1905 г. застал меня уже в Казани. Письма бывших сослуживцев подтвердили мне то, что я ожидал. Культура белоподкладничества ничего не спасла. Сынки камер-лакеев оказались застрельщиками в бурные дни, и перед самым октябрем 1905 г. во время общей молитвы царский портрет оказался облитым мочой милых мальчиков. После этого Анненскому пришлось расстаться с директорством и перейти на должность окружного инспектора Петербургского округа.164 Его письма ко мне этих месяцев полны были Galgenhumor, {Юмор висельника, мрачный юмор (нем.).} из-за блеска которого нетрудно было понять, как скверно у него на душе. Потеря казенной квартиры и сопряженных с ней благ сильно била его по карману, тем более ощутительно, что и последние крохи жениных капиталов растаяли в эти смутные годы. С этим при необходимости сжать свою жизнь старевшему поэту примириться было очень трудно, и едва ли этот ущерб покрывался тем успехом, какой ему в эти годы доставило и сотрудничество в "Аполлоне", и приглашение читать лекции на Женских курсах,165 куда его надо было привлечь гораздо раньше. Поднявшее в те годы реакции голову новое движение среди поэтов признало И. Ф. "своим", и наконец-то на его долю стала выпадать та печатная хвала, которая нужна была его честолюбию. Но служба ради прозаического куска хлеба была, вероятно, с каждым годом все тяжелее, а при том курсе подтягивания, какое началось после прихода к власти Столыпина, И. Ф. на посту окружного инспектора оказался совсем неподходящим и получил чистую отставку. В день ее опубликования в "Правительственном вестнике" 166 в декабре 1909 он скоропостижно скончался на Царскосельском вокзале Петербурга.
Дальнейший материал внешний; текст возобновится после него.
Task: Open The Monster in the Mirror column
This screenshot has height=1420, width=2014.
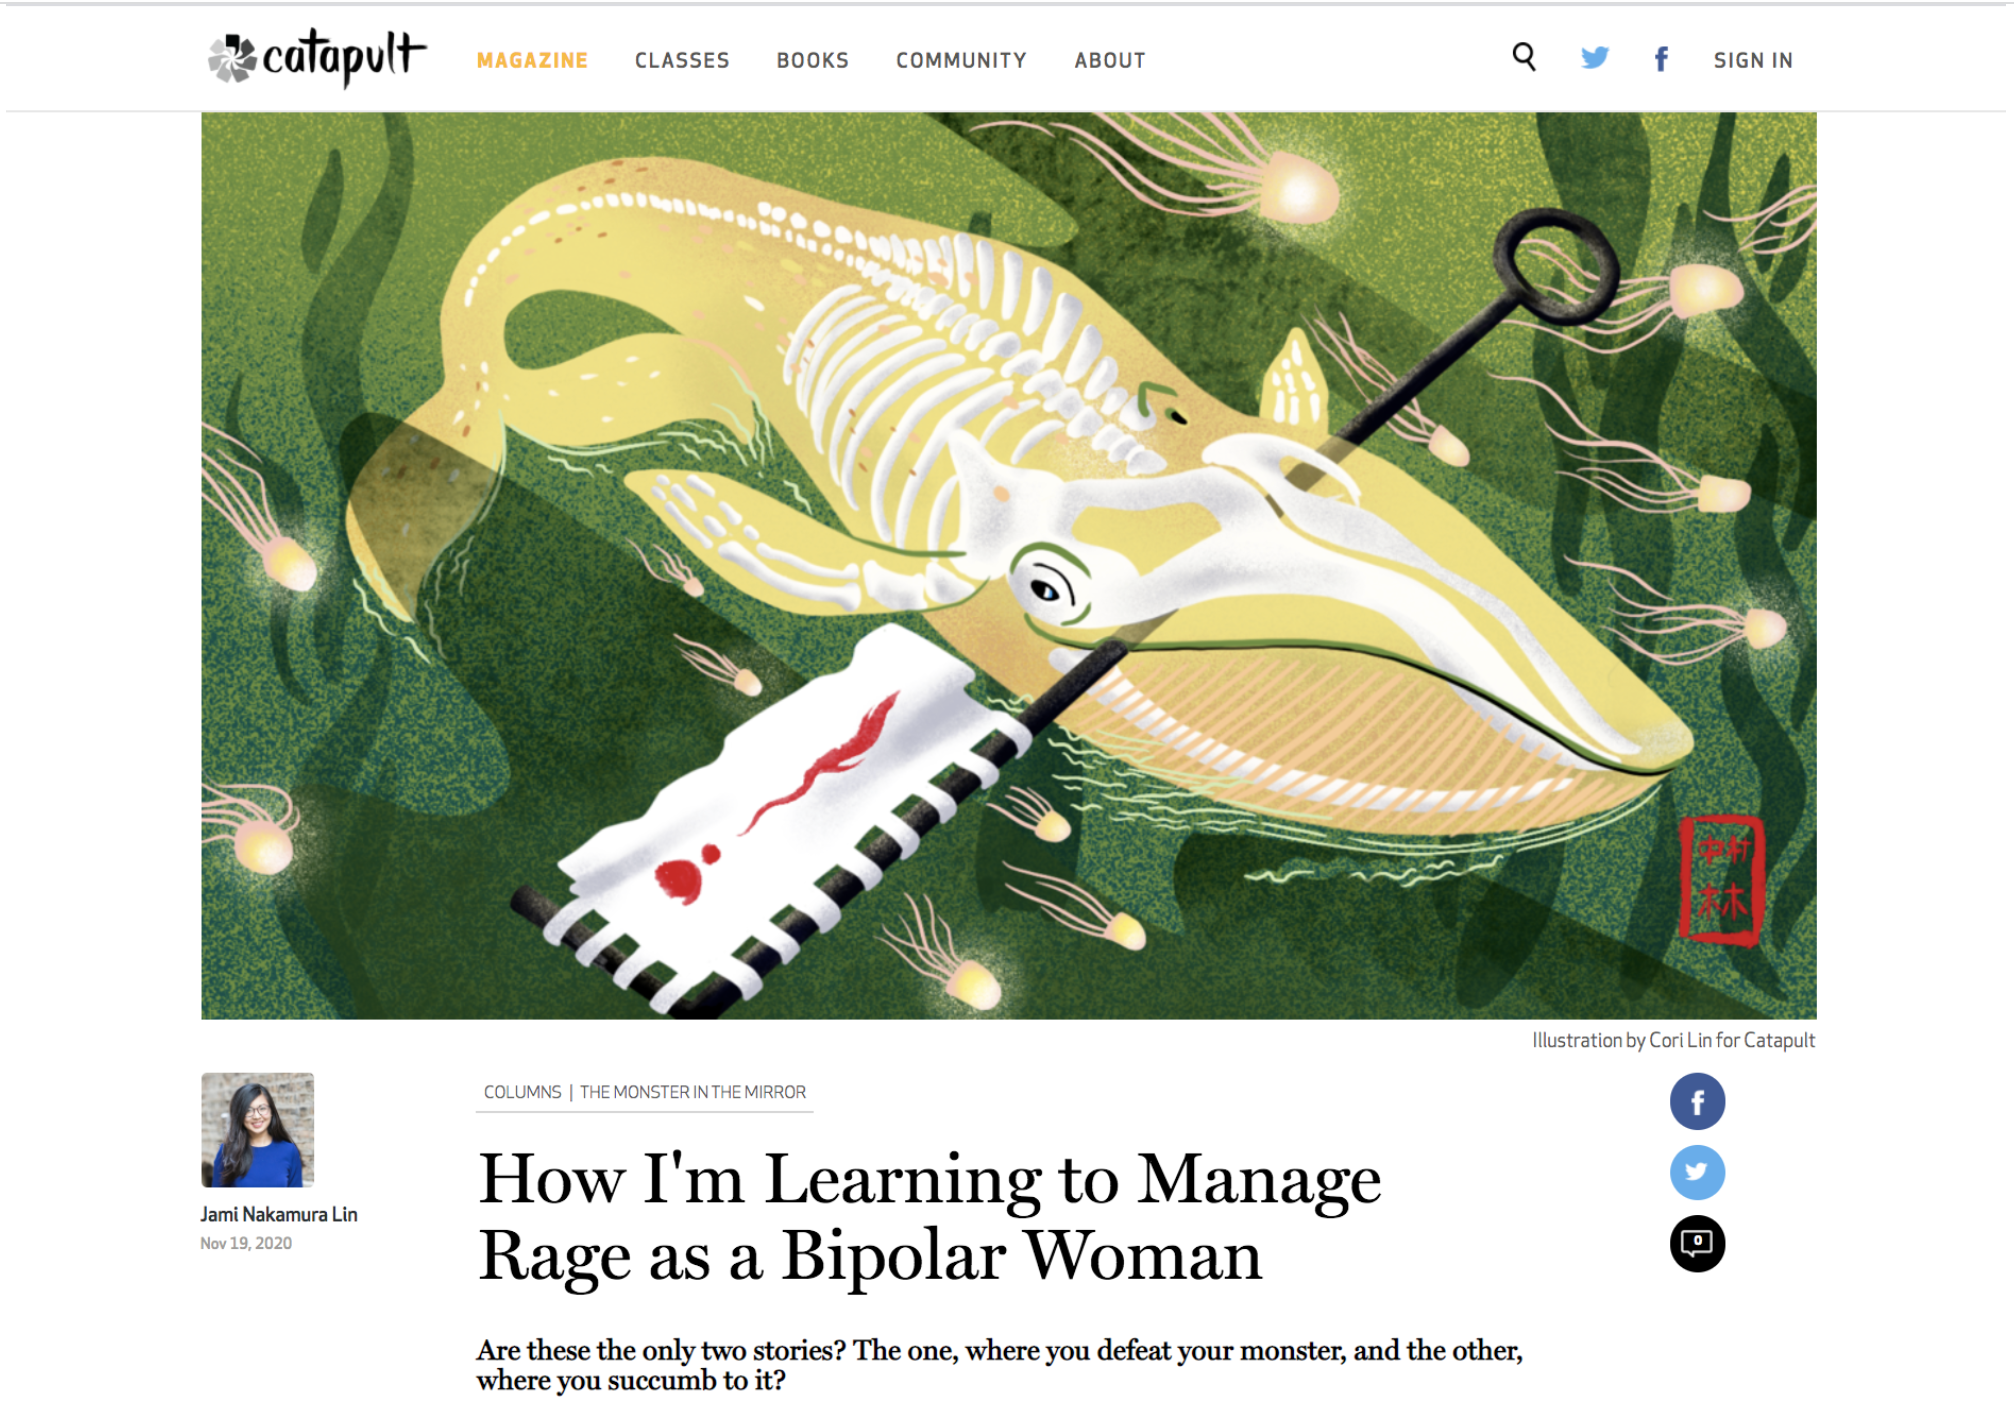Action: (x=693, y=1092)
С ним ушел в могилу один из самых сложных людей, каких мне приходилось встречать. Я до сих пор глубоко чту его как одного из лучших русских классиков и образованнейших вообще людей, каких доводилось встречать в России. Его "Царь Иксион", по-моему, одна из самых глубоких и поэтичных пьес русской драмы, и всегда, когда в кругу знатоков поэзии я ее читал, она и глубоко трогала слушателей, и восхищала их и красотой стиха и пластичностью образов. Но эти положительные стороны его личности невольно тускнели и отступали на задний план, когда приходилось сталкиваться с тем смешным и противным, что бросалось <в> глаза при непосредственном с ним общении, особенно на деловой почве<...>
ПИСЬМО О. А. ФЕДОТОВОЙ 167 К ВС. А. РОЖДЕСТВЕНСКОМУ
<...> Были у меня литературные гости, о которых мы говорили.168 Посидели они у меня целый вечер, который прошел в оживленной беседе, но я до сих пор толком не знаю - с кем имела дело! Разговор был об И. Ф. Анненском, но, конечно, не как о поэте, а как о человеке, которого я часто видела в разной обстановке, при разных обстоятельствах, ведь все мои гимназические годы прошли под одной крышей с семейством Анненских.169
Моя девичья комната и еще две комнаты нашей квартиры находились под громадным балконом Анненских, балкон тянулся во весь этаж. Сохранилась у меня фотография, на которой еще цела эта пристройка, сейчас ее уже нет, от нашей квартиры остались только 4 окна на Малую ул., а моя комната, комната Платона 170 и твоя детская уничтожены во время войны, окнами они выходили в "директорский" сад (возможно, что они снесены еще до войны).
Я, конечно, помню хорошо Ин<нокентия> Федоровича Ан<ненского> - как сейчас вижу его высокую, стройную фигуру, в темном, строгом костюме с "особенным галстуком", его красивую посадку головы с откинутыми назад волосами и с прядью волос на лбу. Мне тогда казалось, что манеры его были "деланными" (как мы тогда говорили), а вид немного надменный, но после я поняла, что все эти качества внешние были связаны естественно с его особенным внутренним миром.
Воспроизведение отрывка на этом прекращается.